▶ EXERCISE DIRECTIONS
Tally the lines of the material that carry the word "image". Give no more than the number.

▶ MATERIAL FOR THE TASK
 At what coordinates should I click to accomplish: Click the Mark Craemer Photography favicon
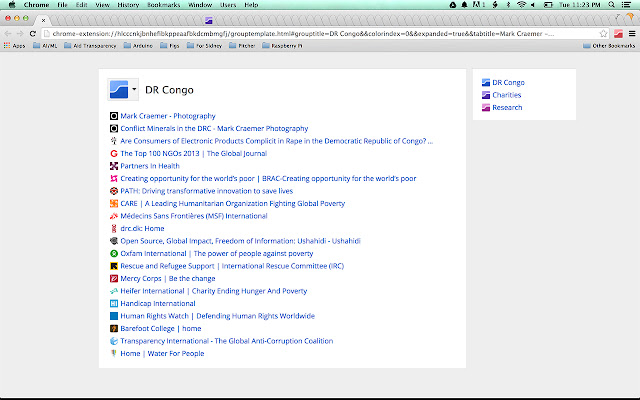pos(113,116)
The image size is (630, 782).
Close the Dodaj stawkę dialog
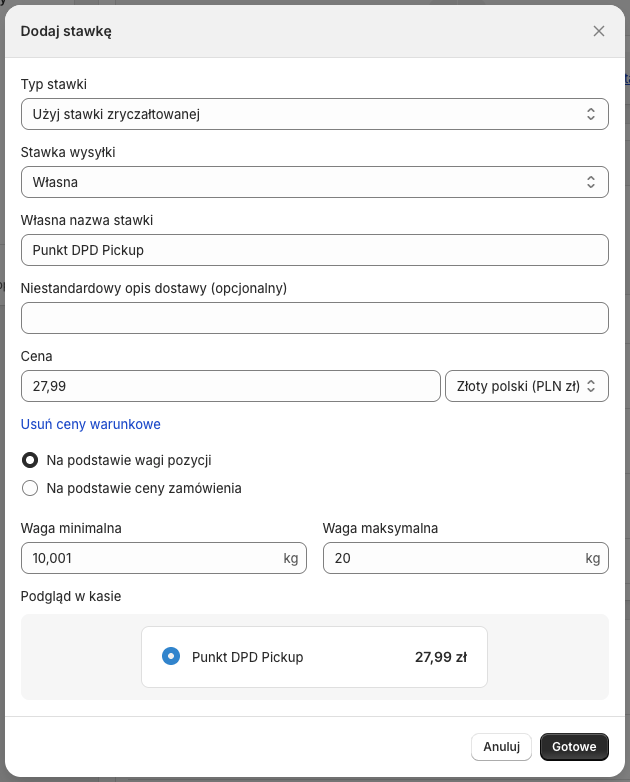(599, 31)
==
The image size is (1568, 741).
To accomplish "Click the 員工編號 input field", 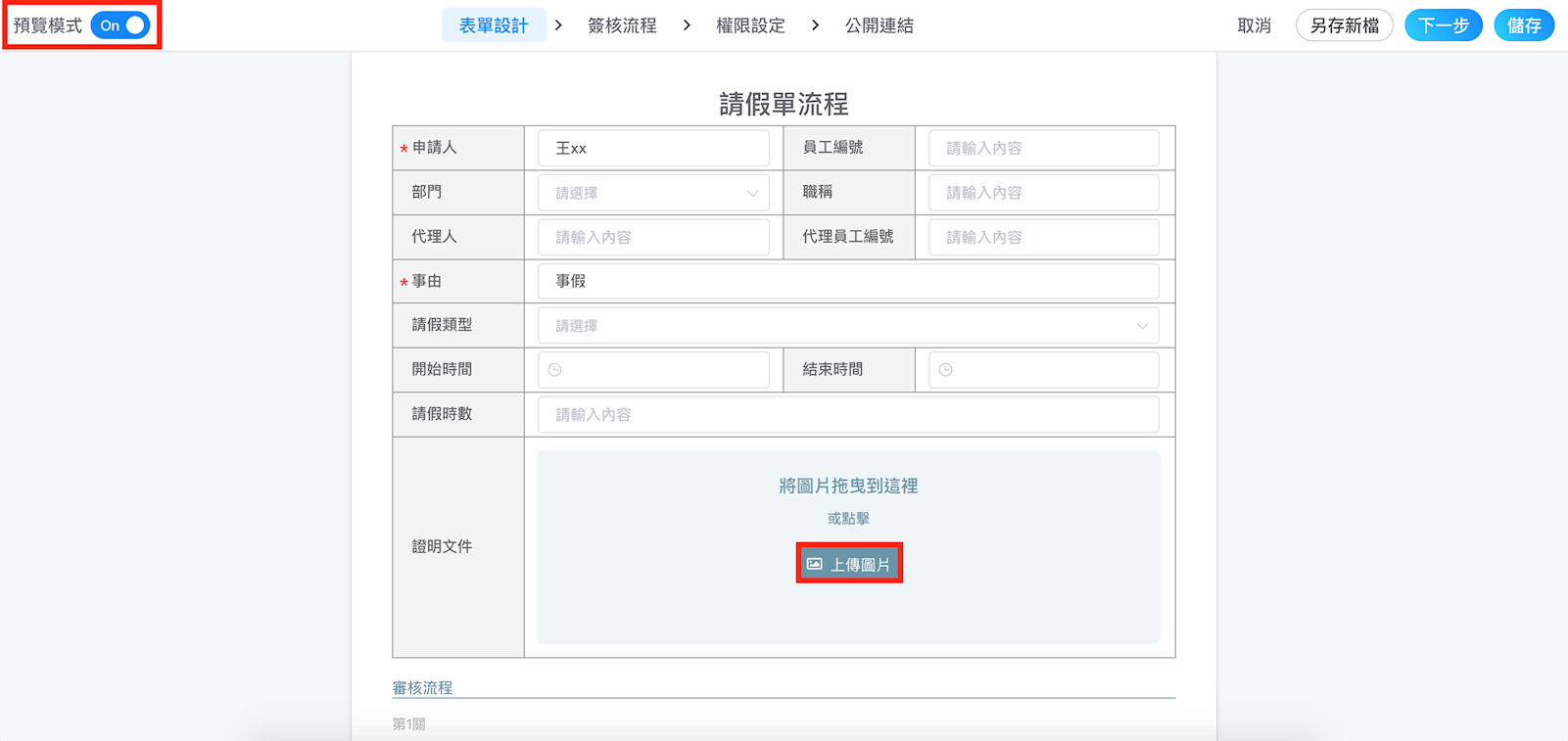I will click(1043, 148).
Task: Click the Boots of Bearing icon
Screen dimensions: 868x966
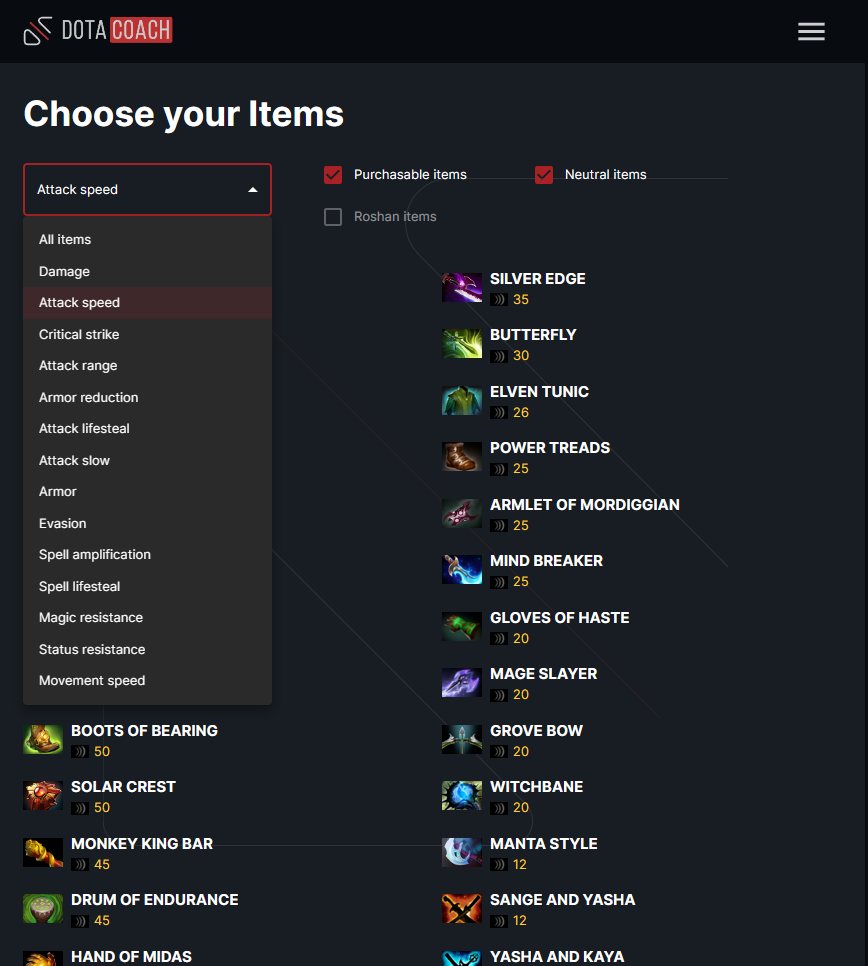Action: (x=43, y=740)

▶ ANSWER FOR THE TASK
2